Since a few years ago, FPGA are widely used for acceleration. In this blog, we have talked about how we can connect an FPGA to the PCI socket of our computer, and interchange data between the processor and the FPGA. SOCs, give us the chance to have in a single chip a processor (CPU) and an FPGA, so we can say that a SOC like Zynq MPSOC is a computer with an FPGA attached, and, in the same way, as happens with computers, we can use the FPGA to accelerate application which runs on the CPU, but in this case, we don’t need external interfaces to communicate the CPU and the FPGA. Using a SOC we have inside several AXI interfaces to communicate both domains very efficiently.

Using a single chip from a single manufacturer has some advantages, and the most important is that the application running on the CPU and the acceleration kernel which is implemented on the FPGA are developed using a single Vitis flow. And we will see how we are going to describe an application on Vitis, and then this application is translated into an RTL code which is configured on the FPGA in the deployment stage.

The steps we need to follow in this Vitis acceleration flow are quite similar to a regular Zynq MPSOC design but has some important differences. The first one is that the hardware design we need to have when we build Petalinux is not completed, and it will be completed by Vitis when the acceleration application is developed. Is this related with some kind of partial reconfiguration? Absolutely no, since the design is not written on the FPGA uncomplete. We are going to give to Vitis a Design with some open interfaces which it will use to connect the kernel, sounds interesting?

For this post, I going to use the KR260 Robotics Starter Kit, which is based on a Kria K26 SOM.

First of all, we need to update the Kria SOM boot image.

Updating the boot image of the KR260

Kria SOMs are configured to read the QSPI memory in the first place, which is written with a factory pre-programed firmware. Secondly, the QSPI boot firmware boots from the eMMC/SD card. To update this firmware have to execute an application. This application is available on Petalinux, but also on the Ubuntu for Kria SOMs, which is the option I will take. So we can go to the Ubuntu download page. To install Ubuntu on an SD card, we can follow the instruction from Ubuntu.com.

While we are downloading Ubuntu, we can also download the new BIN file for the QSPI memory from the Xilinx Wiki.

When the SD card is ready, insert the SD card into the SD card slot on the KR260 kit, and connect an Ethernet cable in the top-right Ethernet connector, and finally connect the power supply.

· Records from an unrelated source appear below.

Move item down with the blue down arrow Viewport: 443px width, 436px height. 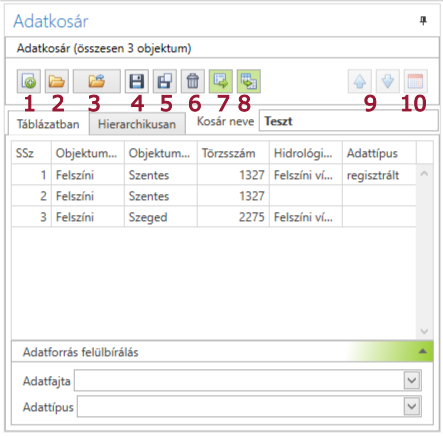click(388, 81)
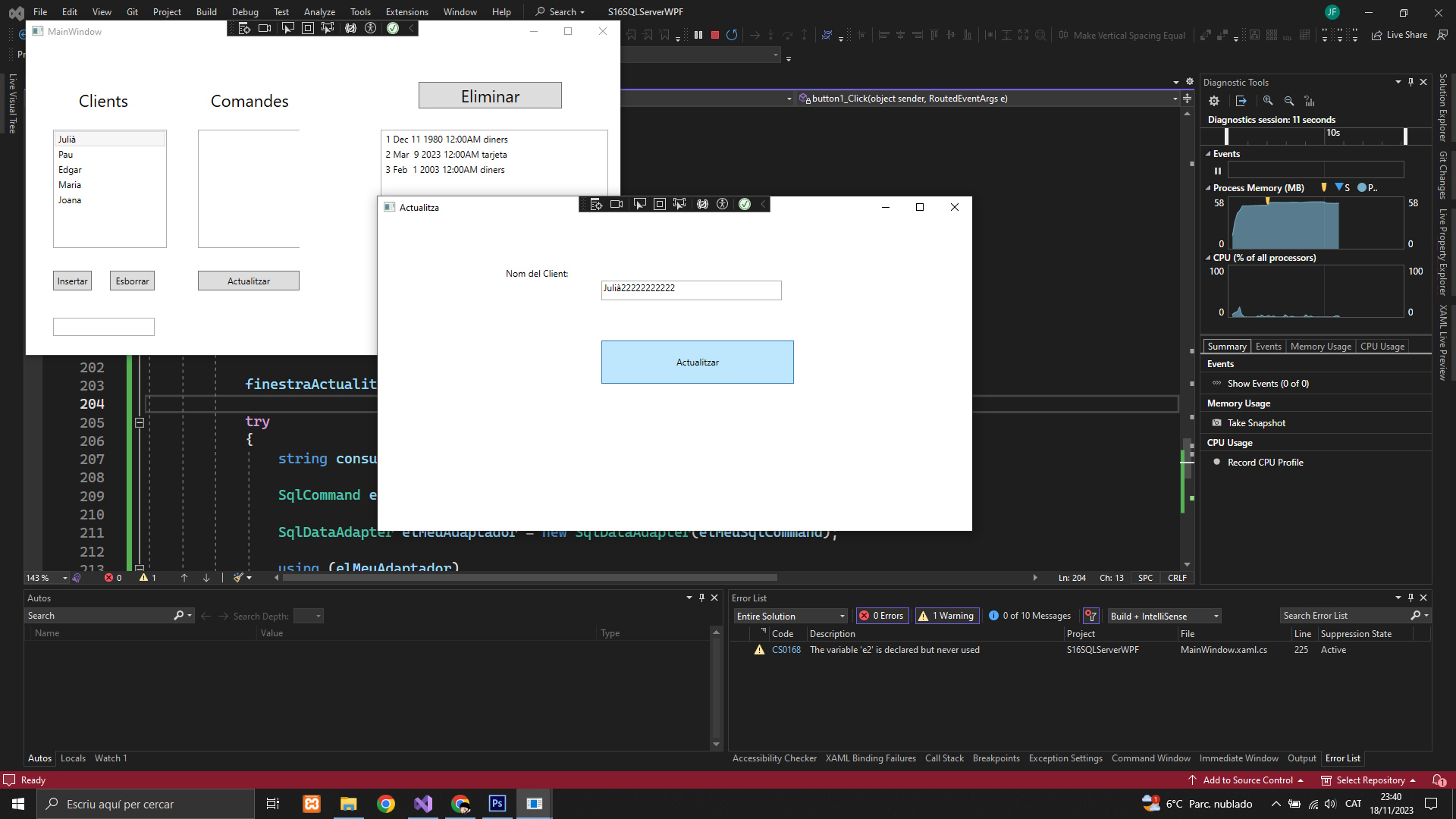Toggle the 1 Warning filter
The image size is (1456, 819).
[x=946, y=616]
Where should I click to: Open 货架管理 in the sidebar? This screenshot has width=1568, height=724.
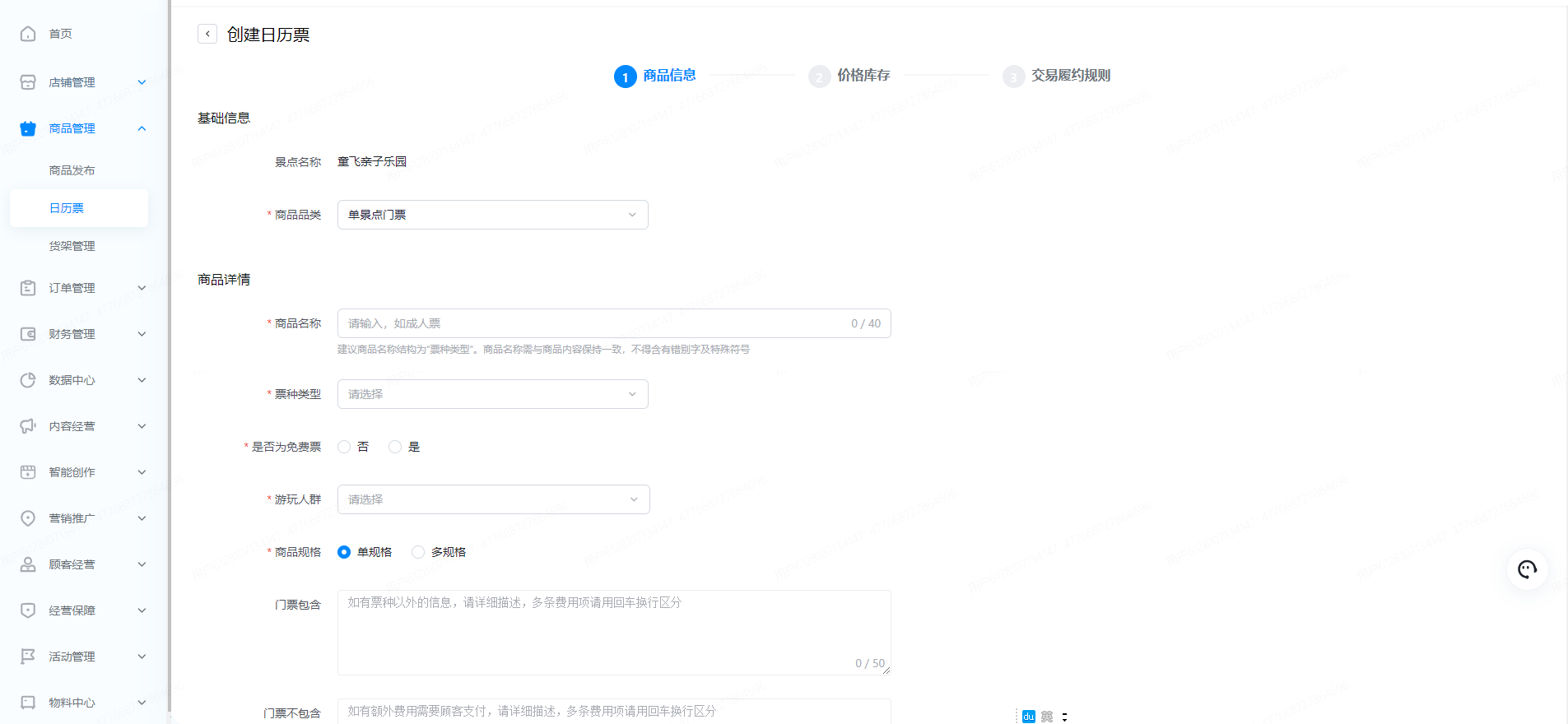click(72, 246)
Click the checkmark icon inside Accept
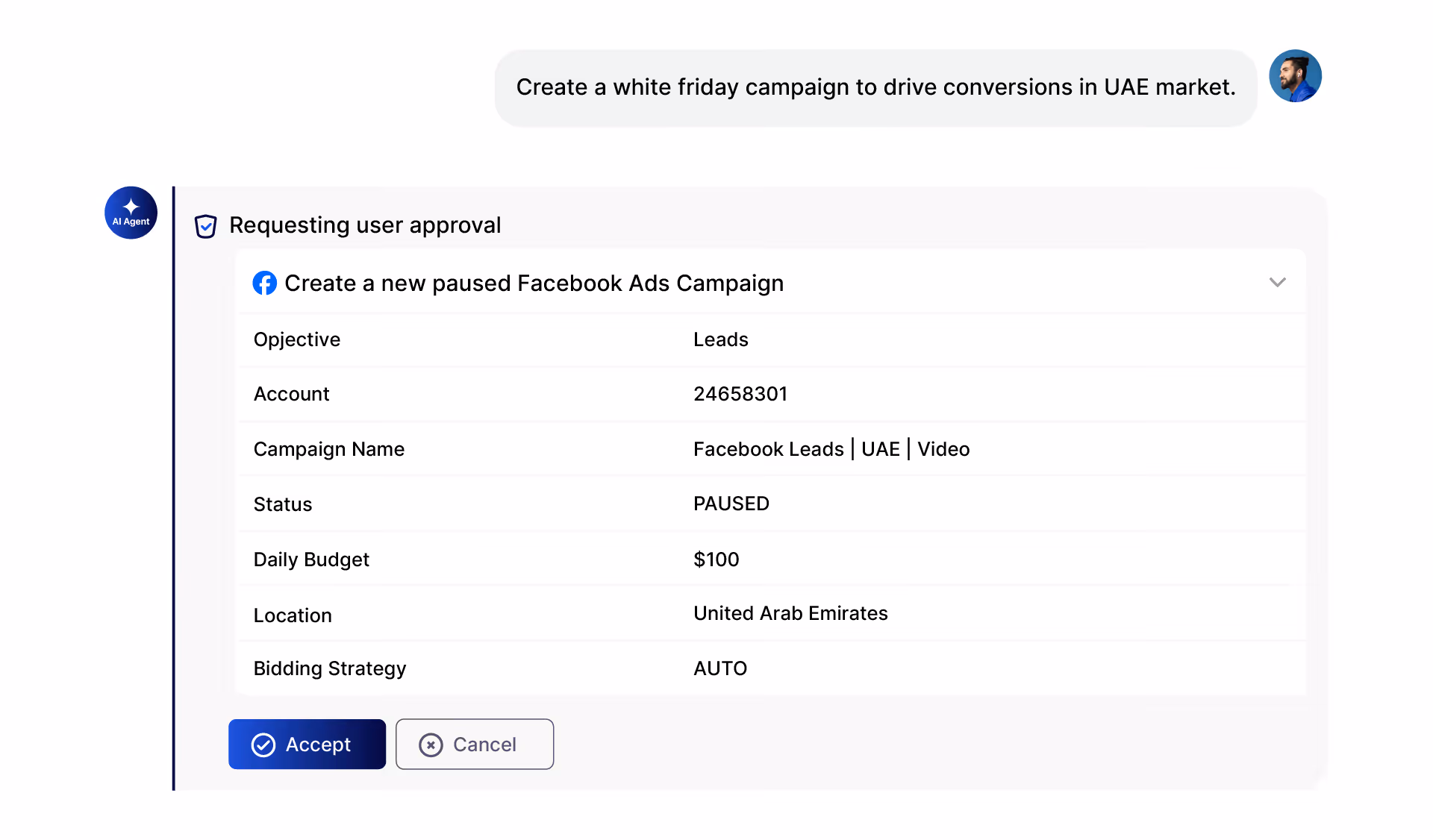Viewport: 1433px width, 840px height. pyautogui.click(x=263, y=744)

A minute later Linux is running, so we can connect the board using SSH. In the first connection, Ubuntu will ask us to change the password.

Once the password is changed, we can stablish the SSH connection and send the new .BIN file to the Kria SOM using scp.

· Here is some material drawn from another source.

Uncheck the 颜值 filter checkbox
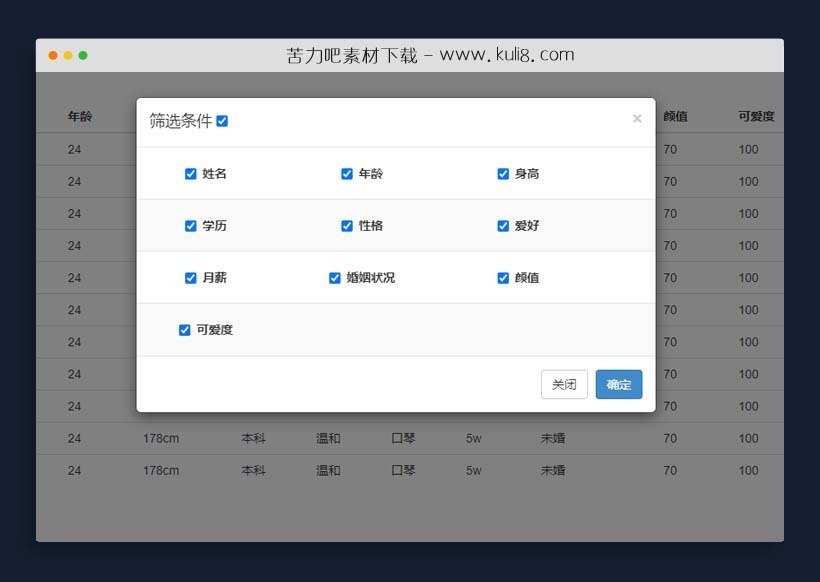Viewport: 820px width, 582px height. (503, 277)
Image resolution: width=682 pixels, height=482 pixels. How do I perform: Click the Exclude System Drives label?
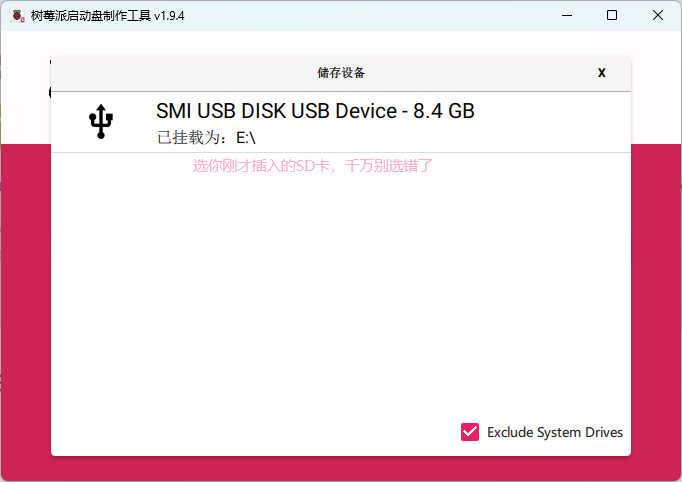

~/Downloads$ scp ./BOOT_xilinx-k26-starterkit-v2022.1-09152304_update3.BIN ubuntu@192.168.1.135:/home/ubuntu
ubuntu@192.168.1.135's password: 
BOOT_xilinx-k26-starterkit-v2022.1-09152304_u 100% 2555KB  10.6MB/s   00:00  

Now, on the Kria SOM, we can check tht the file is received.

ubuntu@kria:~$ ls
BOOT_xilinx-k26-starterkit-v2022.1-09152304_update3.BIN  snap

Now, using the instruction xmutil bootfw_update we can update the boot firmware of the QSPI memory.

ubuntu@kria:~$ sudo xmutil bootfw_update -i ./BOOT_xilinx-k26-starterkit-v2022.1-09152304_update3.BIN 
[sudo] password for ubuntu: 
Marking last booted image as bootable
Reading Image..
Marking target image non bootable
Writing Image..
Marking target image as non bootable and requested image
./BOOT_xilinx-k26-starterkit-v2022.1-09152304_update3.BIN updated successfully

Creating a Petalinux base project.

Once the firmware of the QSPI memory is updated, we are going to create a base Petalinux project for the boards using its BSP.

In my case, I am using Ubuntu 22.4, which is not compatible with Petalinux 22.2, so I used a virtual machine for this project.

First of all, we need to execute the file settings.sh of Petalinux to have available all the commands.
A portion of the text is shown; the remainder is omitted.